* _Dataset records_:
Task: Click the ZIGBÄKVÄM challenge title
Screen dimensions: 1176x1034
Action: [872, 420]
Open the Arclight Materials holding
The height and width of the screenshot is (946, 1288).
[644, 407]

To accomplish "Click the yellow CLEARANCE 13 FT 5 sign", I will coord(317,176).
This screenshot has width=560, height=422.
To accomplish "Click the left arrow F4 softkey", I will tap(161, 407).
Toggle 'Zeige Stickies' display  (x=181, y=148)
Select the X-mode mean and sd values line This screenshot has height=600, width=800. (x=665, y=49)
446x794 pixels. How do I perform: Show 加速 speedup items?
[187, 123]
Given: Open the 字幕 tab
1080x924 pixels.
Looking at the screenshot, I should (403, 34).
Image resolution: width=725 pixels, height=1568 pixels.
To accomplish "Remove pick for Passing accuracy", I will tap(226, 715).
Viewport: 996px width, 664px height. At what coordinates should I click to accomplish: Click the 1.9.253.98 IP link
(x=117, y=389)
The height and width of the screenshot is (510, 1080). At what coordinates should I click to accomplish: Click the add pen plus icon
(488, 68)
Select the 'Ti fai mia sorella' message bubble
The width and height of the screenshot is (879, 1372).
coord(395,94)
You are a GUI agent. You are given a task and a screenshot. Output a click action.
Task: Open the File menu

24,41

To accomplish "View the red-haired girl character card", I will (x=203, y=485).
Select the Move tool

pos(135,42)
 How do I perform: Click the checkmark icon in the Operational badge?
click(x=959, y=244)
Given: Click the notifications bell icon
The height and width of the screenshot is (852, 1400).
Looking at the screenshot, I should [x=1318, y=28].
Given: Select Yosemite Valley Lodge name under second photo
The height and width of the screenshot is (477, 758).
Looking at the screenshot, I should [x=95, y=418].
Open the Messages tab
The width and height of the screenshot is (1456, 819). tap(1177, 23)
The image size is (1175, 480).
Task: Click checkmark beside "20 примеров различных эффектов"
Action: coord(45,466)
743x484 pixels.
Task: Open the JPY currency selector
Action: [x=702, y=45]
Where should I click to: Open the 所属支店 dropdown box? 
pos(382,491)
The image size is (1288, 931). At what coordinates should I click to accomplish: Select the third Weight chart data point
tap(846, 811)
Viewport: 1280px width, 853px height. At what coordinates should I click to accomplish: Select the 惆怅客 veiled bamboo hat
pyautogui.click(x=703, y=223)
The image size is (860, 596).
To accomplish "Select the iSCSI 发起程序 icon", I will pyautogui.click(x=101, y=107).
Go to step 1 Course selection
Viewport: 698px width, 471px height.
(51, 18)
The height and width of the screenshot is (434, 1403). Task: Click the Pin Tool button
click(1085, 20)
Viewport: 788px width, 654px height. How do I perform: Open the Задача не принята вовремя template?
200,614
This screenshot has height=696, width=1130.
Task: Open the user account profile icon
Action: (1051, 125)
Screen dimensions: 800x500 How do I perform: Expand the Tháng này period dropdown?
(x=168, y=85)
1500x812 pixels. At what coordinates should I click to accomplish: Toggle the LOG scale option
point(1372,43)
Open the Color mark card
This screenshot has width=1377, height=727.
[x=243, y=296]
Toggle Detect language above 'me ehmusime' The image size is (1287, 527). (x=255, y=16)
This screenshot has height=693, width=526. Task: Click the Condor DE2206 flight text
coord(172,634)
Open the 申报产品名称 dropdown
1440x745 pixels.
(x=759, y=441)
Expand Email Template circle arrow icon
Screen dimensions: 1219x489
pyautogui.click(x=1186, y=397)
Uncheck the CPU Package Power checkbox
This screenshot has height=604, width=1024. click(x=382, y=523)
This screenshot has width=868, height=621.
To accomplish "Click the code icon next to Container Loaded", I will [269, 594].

* _What is being asked_:
Type the data out again, exactly.

* _Response for this exercise_:
Task: Click the ZIGBÄKVÄM challenge title
Screen dimensions: 1176x1034
Action: [872, 420]
Open the Arclight Materials holding
The height and width of the screenshot is (946, 1288).
[644, 407]

To accomplish "Click the yellow CLEARANCE 13 FT 5 sign", I will coord(317,176).
This screenshot has width=560, height=422.
To accomplish "Click the left arrow F4 softkey", I will tap(161, 407).
Toggle 'Zeige Stickies' display  (x=181, y=148)
Select the X-mode mean and sd values line This screenshot has height=600, width=800. (x=665, y=49)
446x794 pixels. How do I perform: Show 加速 speedup items?
[187, 123]
Given: Open the 字幕 tab
1080x924 pixels.
Looking at the screenshot, I should (403, 34).
Image resolution: width=725 pixels, height=1568 pixels.
To accomplish "Remove pick for Passing accuracy", I will tap(226, 715).
Viewport: 996px width, 664px height. At what coordinates should I click to accomplish: Click the 1.9.253.98 IP link
(x=117, y=389)
The height and width of the screenshot is (510, 1080). At what coordinates should I click to accomplish: Click the add pen plus icon
(488, 68)
Select the 'Ti fai mia sorella' message bubble
The width and height of the screenshot is (879, 1372).
coord(395,94)
You are a GUI agent. You are given a task and a screenshot. Output a click action.
Task: Open the File menu

24,41

To accomplish "View the red-haired girl character card", I will (x=203, y=485).
Select the Move tool

pos(135,42)
 How do I perform: Click the checkmark icon in the Operational badge?
click(x=959, y=244)
Given: Click the notifications bell icon
The height and width of the screenshot is (852, 1400).
Looking at the screenshot, I should [x=1318, y=28].
Given: Select Yosemite Valley Lodge name under second photo
The height and width of the screenshot is (477, 758).
Looking at the screenshot, I should [x=95, y=418].
Open the Messages tab
The width and height of the screenshot is (1456, 819). tap(1177, 23)
The image size is (1175, 480).
Task: Click checkmark beside "20 примеров различных эффектов"
Action: coord(45,466)
743x484 pixels.
Task: Open the JPY currency selector
Action: [x=702, y=45]
Where should I click to: Open the 所属支店 dropdown box? 
pos(382,491)
The image size is (1288, 931). At what coordinates should I click to accomplish: Select the third Weight chart data point
tap(846, 811)
Viewport: 1280px width, 853px height. At what coordinates should I click to accomplish: Select the 惆怅客 veiled bamboo hat
pyautogui.click(x=703, y=223)
The image size is (860, 596).
To accomplish "Select the iSCSI 发起程序 icon", I will pyautogui.click(x=101, y=107).
Go to step 1 Course selection
Viewport: 698px width, 471px height.
(51, 18)
The height and width of the screenshot is (434, 1403). Task: Click the Pin Tool button
click(1085, 20)
Viewport: 788px width, 654px height. How do I perform: Open the Задача не принята вовремя template?
200,614
This screenshot has height=696, width=1130.
Task: Open the user account profile icon
Action: (1051, 125)
Screen dimensions: 800x500 How do I perform: Expand the Tháng này period dropdown?
(x=168, y=85)
1500x812 pixels. At what coordinates should I click to accomplish: Toggle the LOG scale option
point(1372,43)
Open the Color mark card
This screenshot has width=1377, height=727.
[x=243, y=296]
Toggle Detect language above 'me ehmusime' The image size is (1287, 527). (x=255, y=16)
This screenshot has height=693, width=526. Task: Click the Condor DE2206 flight text
coord(172,634)
Open the 申报产品名称 dropdown
1440x745 pixels.
(x=759, y=441)
Expand Email Template circle arrow icon
Screen dimensions: 1219x489
pyautogui.click(x=1186, y=397)
Uncheck the CPU Package Power checkbox
This screenshot has height=604, width=1024. click(x=382, y=523)
This screenshot has width=868, height=621.
To accomplish "Click the code icon next to Container Loaded", I will [269, 594].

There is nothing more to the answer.